Action item:
Please repeat, from the entries that follow, the lines from the one containing "Given: Click the vertical" through the one containing "Task: Open the Series" exactly, adding nothing.

:: Extracted data

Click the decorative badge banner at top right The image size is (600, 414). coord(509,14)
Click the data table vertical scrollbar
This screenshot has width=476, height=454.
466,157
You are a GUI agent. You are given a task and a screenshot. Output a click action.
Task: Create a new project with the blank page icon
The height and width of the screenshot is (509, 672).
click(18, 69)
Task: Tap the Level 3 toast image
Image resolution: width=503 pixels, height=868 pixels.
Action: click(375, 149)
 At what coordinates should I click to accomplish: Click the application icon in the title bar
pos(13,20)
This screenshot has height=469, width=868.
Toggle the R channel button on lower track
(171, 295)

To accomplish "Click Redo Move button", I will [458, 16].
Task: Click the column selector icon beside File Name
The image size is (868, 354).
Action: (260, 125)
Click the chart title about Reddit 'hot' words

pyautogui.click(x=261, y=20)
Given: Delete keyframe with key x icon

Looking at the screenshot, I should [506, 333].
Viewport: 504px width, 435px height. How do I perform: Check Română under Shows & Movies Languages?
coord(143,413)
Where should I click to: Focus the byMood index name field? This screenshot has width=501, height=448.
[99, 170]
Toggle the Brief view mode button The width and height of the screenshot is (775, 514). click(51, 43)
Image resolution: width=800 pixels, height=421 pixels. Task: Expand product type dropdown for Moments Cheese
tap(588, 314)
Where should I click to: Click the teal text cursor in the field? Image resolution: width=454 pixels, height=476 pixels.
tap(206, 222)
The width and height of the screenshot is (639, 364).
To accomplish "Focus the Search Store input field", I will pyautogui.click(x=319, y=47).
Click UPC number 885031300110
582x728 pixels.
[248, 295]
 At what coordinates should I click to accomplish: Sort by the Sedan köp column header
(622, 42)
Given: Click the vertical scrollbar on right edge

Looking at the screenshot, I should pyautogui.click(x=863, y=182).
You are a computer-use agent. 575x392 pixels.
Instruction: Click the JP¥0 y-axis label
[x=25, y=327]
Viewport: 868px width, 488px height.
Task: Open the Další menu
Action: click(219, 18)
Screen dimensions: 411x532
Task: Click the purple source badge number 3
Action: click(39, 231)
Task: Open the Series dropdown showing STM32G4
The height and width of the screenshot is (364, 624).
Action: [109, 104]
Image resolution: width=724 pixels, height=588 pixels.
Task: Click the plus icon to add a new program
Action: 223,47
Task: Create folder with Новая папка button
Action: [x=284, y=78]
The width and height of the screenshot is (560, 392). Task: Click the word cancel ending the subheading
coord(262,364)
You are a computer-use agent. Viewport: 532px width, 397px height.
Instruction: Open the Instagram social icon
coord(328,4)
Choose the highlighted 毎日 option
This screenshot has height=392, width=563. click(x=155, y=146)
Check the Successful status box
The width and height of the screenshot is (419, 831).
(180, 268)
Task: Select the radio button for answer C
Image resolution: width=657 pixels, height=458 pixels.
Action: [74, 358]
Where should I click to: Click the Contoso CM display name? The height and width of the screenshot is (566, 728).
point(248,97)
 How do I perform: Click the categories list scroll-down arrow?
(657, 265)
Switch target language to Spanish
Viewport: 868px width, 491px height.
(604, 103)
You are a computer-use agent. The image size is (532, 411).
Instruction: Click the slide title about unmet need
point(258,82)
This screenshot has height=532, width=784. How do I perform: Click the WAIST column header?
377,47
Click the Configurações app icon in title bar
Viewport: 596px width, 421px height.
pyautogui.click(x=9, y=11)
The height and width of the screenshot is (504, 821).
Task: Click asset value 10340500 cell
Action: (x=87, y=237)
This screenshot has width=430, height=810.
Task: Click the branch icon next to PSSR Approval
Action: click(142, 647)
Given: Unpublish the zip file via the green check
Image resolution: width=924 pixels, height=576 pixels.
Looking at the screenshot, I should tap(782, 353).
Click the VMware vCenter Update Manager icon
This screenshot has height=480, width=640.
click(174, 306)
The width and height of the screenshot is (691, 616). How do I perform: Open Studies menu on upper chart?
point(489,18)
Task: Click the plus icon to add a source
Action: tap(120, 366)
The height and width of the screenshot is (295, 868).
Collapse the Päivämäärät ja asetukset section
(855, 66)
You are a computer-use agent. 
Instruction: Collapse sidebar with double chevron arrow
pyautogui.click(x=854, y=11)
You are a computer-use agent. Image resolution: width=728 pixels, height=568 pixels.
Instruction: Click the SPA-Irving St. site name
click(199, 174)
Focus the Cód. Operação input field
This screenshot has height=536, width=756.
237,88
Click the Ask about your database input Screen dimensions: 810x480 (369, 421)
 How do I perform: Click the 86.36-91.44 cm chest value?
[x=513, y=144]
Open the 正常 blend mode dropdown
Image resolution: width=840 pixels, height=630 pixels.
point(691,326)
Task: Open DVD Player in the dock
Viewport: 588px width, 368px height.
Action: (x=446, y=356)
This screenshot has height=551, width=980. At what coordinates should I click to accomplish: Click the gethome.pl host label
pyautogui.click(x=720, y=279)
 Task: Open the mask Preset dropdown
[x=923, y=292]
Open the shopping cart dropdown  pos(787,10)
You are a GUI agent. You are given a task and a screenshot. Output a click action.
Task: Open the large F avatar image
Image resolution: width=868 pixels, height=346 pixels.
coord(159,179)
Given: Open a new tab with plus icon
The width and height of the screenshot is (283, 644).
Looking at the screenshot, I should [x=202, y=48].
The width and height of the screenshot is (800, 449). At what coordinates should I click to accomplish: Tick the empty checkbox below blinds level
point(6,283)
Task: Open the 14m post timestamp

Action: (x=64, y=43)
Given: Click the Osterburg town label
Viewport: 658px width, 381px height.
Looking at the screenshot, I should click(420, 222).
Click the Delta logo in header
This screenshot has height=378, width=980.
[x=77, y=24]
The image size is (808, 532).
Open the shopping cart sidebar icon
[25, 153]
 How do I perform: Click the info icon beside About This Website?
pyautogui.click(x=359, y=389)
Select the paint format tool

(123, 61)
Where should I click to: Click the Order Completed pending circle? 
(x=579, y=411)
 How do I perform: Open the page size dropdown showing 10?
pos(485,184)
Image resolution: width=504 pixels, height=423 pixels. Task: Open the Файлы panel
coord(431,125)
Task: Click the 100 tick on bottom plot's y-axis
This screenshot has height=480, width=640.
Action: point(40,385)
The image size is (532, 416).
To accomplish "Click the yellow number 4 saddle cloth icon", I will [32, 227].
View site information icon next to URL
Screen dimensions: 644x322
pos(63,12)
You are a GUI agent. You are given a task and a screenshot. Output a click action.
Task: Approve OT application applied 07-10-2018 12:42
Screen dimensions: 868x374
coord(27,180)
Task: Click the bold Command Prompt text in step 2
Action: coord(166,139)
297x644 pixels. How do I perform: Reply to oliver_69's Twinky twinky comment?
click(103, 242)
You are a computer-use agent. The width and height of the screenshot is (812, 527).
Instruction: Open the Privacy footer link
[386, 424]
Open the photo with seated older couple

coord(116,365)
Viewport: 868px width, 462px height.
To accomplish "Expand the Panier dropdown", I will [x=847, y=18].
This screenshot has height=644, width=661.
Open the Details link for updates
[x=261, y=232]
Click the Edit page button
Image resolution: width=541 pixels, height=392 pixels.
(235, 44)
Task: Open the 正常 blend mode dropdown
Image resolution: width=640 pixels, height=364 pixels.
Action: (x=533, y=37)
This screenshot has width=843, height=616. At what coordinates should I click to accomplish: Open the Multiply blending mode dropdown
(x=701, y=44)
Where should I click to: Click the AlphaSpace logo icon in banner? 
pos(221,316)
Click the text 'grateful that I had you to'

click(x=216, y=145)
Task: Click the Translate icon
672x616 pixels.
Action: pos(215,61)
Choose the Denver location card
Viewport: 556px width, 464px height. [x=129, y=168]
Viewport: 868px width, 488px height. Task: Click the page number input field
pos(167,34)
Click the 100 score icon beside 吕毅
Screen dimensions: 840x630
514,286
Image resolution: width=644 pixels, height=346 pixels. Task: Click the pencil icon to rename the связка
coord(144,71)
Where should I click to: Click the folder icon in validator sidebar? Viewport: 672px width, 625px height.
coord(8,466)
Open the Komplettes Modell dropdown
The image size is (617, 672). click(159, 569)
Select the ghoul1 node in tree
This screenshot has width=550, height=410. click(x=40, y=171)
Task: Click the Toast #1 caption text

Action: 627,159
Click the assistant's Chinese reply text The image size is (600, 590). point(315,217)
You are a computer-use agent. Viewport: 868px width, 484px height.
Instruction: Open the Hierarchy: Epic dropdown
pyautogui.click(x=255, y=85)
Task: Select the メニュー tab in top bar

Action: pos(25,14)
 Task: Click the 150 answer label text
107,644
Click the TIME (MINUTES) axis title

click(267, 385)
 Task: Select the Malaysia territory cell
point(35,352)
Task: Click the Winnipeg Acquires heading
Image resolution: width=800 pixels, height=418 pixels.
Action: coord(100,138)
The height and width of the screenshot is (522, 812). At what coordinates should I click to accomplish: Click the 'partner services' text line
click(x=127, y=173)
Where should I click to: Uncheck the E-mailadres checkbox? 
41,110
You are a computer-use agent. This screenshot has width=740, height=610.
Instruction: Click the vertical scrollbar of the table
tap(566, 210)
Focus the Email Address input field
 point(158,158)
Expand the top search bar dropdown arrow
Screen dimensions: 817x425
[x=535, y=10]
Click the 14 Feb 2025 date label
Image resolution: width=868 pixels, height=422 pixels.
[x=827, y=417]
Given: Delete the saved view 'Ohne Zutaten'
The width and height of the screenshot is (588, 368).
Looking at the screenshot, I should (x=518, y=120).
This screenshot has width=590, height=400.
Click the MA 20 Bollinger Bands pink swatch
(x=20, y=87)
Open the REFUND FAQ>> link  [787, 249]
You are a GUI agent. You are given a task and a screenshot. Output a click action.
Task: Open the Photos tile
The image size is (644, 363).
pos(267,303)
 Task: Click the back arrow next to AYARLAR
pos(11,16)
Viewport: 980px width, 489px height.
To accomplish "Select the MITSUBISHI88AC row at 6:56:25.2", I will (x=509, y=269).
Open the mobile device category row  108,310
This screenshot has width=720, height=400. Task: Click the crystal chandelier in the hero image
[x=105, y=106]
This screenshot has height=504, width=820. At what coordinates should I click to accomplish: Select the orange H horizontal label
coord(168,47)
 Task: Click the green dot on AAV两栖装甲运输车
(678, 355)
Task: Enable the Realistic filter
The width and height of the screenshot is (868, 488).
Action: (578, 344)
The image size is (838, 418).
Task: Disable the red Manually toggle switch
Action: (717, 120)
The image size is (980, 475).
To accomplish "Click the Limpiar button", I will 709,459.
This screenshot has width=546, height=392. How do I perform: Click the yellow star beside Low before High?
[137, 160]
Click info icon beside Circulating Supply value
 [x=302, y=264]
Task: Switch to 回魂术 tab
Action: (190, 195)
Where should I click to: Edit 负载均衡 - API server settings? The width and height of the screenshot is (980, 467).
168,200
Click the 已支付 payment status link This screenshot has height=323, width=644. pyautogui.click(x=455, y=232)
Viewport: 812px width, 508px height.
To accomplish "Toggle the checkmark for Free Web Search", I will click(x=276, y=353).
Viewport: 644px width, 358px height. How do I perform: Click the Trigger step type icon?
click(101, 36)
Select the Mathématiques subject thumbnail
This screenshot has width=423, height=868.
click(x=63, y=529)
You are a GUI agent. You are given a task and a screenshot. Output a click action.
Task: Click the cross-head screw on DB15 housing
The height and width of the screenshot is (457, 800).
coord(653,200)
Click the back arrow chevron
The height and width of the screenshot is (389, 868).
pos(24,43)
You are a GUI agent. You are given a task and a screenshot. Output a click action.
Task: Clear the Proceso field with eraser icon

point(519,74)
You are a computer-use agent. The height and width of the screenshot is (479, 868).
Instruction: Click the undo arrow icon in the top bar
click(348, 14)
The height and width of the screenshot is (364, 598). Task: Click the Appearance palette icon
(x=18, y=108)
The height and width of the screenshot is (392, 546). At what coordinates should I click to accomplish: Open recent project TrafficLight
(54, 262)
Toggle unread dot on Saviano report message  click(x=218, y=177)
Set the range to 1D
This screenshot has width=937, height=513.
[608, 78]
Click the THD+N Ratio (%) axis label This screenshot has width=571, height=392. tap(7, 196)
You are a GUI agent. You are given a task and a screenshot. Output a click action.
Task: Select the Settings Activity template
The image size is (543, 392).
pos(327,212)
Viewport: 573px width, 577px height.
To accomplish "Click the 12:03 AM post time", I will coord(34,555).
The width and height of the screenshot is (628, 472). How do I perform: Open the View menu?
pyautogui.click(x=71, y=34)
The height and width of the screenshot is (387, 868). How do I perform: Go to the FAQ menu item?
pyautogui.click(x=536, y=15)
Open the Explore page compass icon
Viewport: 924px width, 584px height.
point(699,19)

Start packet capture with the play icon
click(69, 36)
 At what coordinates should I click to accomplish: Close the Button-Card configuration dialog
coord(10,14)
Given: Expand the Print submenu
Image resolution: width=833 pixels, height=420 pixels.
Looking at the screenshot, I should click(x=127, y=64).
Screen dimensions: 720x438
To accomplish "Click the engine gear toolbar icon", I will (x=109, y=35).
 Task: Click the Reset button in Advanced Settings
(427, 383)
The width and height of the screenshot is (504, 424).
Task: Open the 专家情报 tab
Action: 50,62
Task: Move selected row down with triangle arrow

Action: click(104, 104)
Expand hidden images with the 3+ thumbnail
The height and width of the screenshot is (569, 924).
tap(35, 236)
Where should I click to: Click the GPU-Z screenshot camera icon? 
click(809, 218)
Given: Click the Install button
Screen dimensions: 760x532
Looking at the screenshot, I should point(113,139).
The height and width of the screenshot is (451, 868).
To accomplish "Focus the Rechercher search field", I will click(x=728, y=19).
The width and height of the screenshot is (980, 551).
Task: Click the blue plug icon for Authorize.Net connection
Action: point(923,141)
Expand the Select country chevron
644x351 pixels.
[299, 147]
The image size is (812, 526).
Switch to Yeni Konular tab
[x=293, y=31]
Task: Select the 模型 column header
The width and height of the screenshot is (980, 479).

::::

Response:
Given: Click the vertical scrollbar on right edge

Looking at the screenshot, I should pyautogui.click(x=863, y=182).
You are a computer-use agent. 575x392 pixels.
Instruction: Click the JP¥0 y-axis label
[x=25, y=327]
Viewport: 868px width, 488px height.
Task: Open the Další menu
Action: click(219, 18)
Screen dimensions: 411x532
Task: Click the purple source badge number 3
Action: click(39, 231)
Task: Open the Series dropdown showing STM32G4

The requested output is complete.